Tuesday, April 7, 2020

“Keep Your Job, Ken!” Part 5: Gaining Prominence


by Professor Kenneth Hanson, Florida State University

The next post in my “Keep Your Job, Ken!" series focuses on gaining prominence and brand recognition. Having your name and independent research recognized by others is pivotal for getting speaking/journal invitations, funding, awards, and ultimately positive tenure letters. Some prominence as a graduate student and postdoc as well as having a bunch of prior co-workers in academia helps but it is still important to generate an independent identity and brand. Below are some of the strategies I employed and/or stumbled upon to develop the Hanson Research Group brand.

1) Prioritize small, topic specific conferences over large ones. Your travel funds are limited so it is important to pick and choose conferences wisely. Don’t rely exclusively on ACS, MRS, APS, or other large meetings to gain prominence. Given their size and diversity, they are very good for catching up with people you already know, but difficult to really get to know someone new. And if we are going to be honest, unless you are involved in a special/invited session or you follow a giant in your field, there are usually less than 20 people in the room for your presentation. On the other hand, smaller conferences like a Gordon conference give you no choice but to spend time with the same group of people for a week. It is amazing how many people you get to know in that span of time. Even if you are only presenting a poster you will likely get a lot of foot traffic and questions since almost everyone is in your field. And, best case scenario, at some conferences the best posters are selected for short talks later in the week which can further boost your visibility. 


2) In line with the previous comment, find the appropriate community and embed yourself in it. That is, regardless of your previous research, find and attend the topic specific conferences that encompass the area of science you anticipate you will be known for. For me I went from primarily OLEDs and OPVs in grad school, to solar fuels and catalysis as a postdoc, to primarily molecular photochemistry/ photophysics at interfaces as a PI. As such, my community changed from the Solar Fuels GRC and Optical Society of America meetings to the Photochemistry GRC, Inter-American Photochemical Society meeting, and the Symposium on Singlet Fission and Photon Fusion. There is some degree of overlap in each but there is a distinct demographic change between the Solar Fuels and the Photochemistry GRC. That demographic change is important because it increases the likelihood that you will meet potential reviewers, collaborators, editors, program officers, and tenure letter writers. If you are lucky, like me, the community and a few key senior members/organizers in particular will welcome you in and support your early career aspirations. Speaking of which, I want to take a second to express special thanks to Phil, Jim, Jerry, Claudia, Jeff, Malcom, Maria, Kirk, Tehshik, Tim, Nobuo, and others.

3) Organize topic specific sessions where you decide the invitees. Instead of going to your community, organize an event that brings your community to you. I would not recommend organizing a new conference from scratch because that is an enormous amount of work. Instead, focus on organizing a specific session at an already existing conference like the ACS or MRS meetings. These larger conferences give you the opportunity to submit a proposal for topical sessions. I am not sure what the exact success rate is but based on anecdote, if you submit a solid proposal on time they are usually approved. Note that the submission deadline is typically one year before the conference, so you have to get on top of it early. For me the timing worked out such that I was able to organize a special symposium to celebrate the 75th birthday of my postdoc advisor, Thomas J. Meyer, at the Fall 2016 ACS National Meeting. I was able to invite many of his academic children and grandchildren as well as others who are giants in my field. I am confident that at least half my tenure letter writers were in that room. As a bonus, some of these invites returned the favor and invited me to their symposia.

-.-.-

## Stated exercise 1
According to the post on gaining academic prominence, when is the submission deadline for topical session proposals at large meetings typically set?
## Stated exercise 2
Write the next part of the post on gaining academic prominence, picking up right after its final sentence.
The entries that come next have no connection to the post on gaining academic prominence.

## Data rows
-.-.-

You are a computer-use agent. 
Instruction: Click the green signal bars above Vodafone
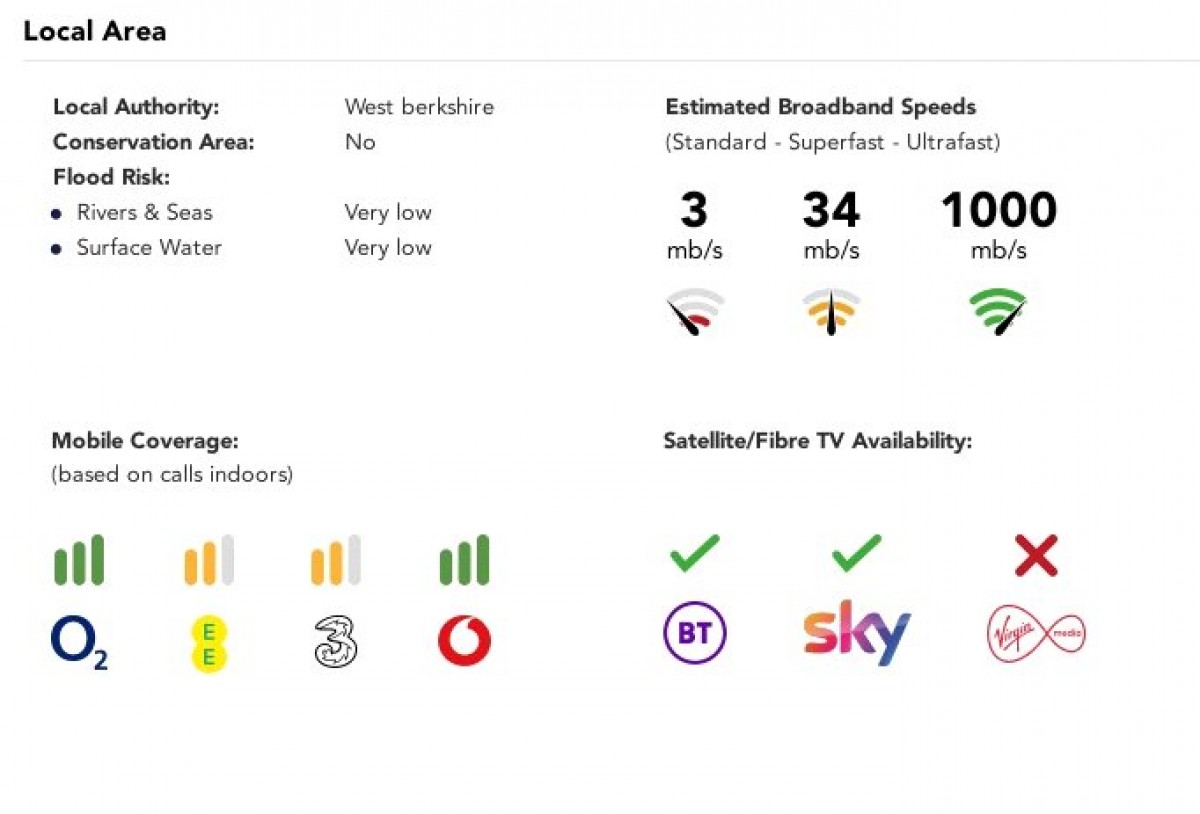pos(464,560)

-.-.-

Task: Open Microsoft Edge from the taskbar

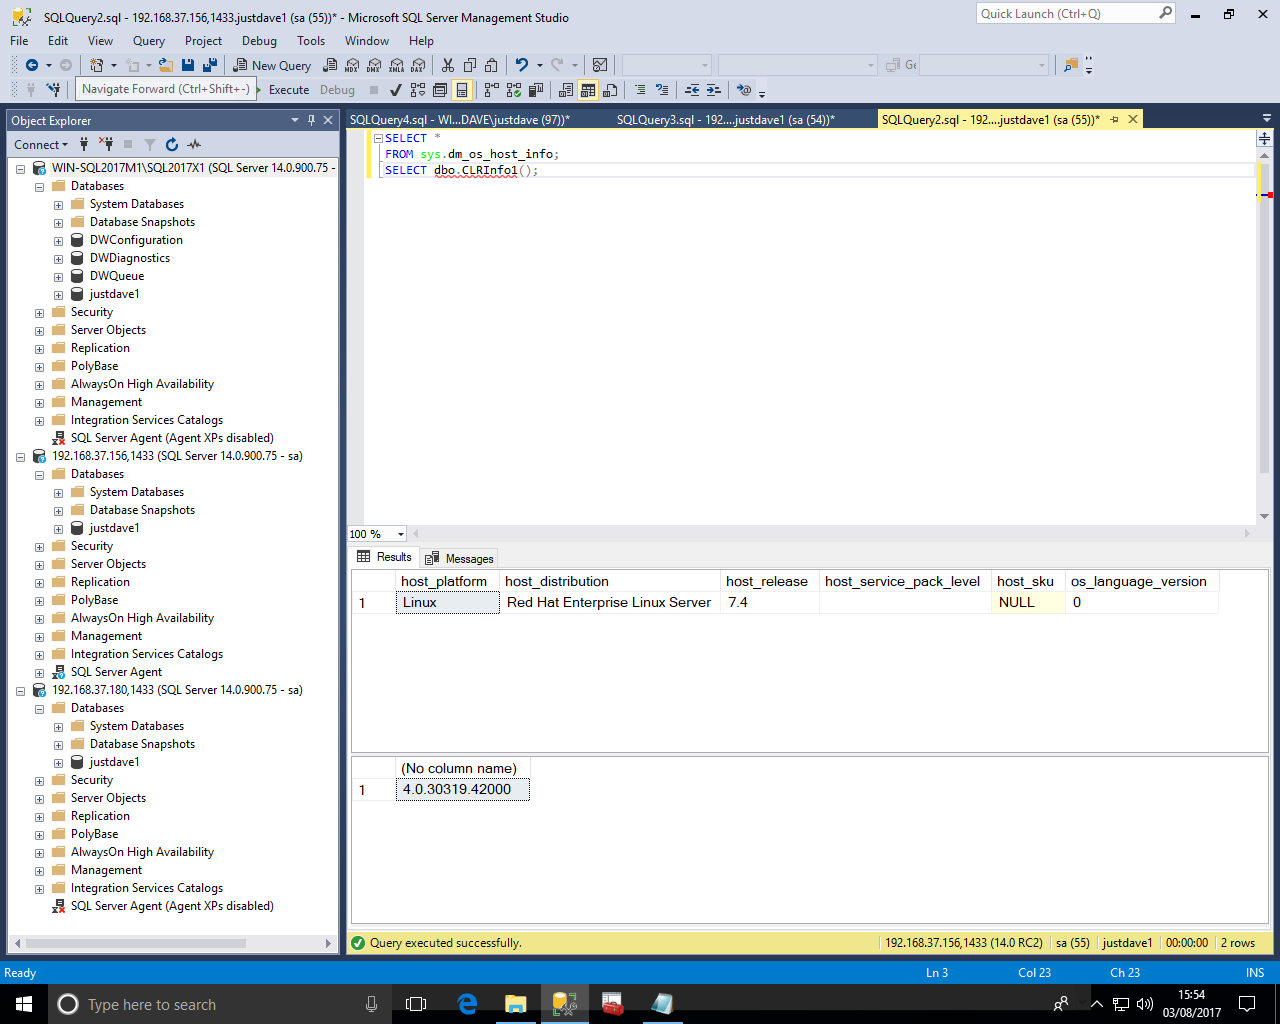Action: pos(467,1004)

-.-.-

## Exercise response 1
Typically one year before the conference.

## Exercise response 2
4) Invite potential tenure letter writers to give a departmental seminar. One of the best ways to get to know the giants in your field is to invite them to give a seminar. As host of their visit you can coordinate the schedule to maximize your and your students time with them (e.g. lunch, dinner, meetings, etc.). It is also a great opportunity to raise the profile of your colleagues and the department in general. As far as I know, it is a fairly standard practice for most departments to prioritize the junior faculty invites. If not, talk to your seminar organizers to see if there is room in the budget. If not, and if it is allowed, it might be worth spending some startup funds on bringing in your own speaker. One important note: contact speakers early. I recommend one year in advance because their schedules tend to fill up quickly.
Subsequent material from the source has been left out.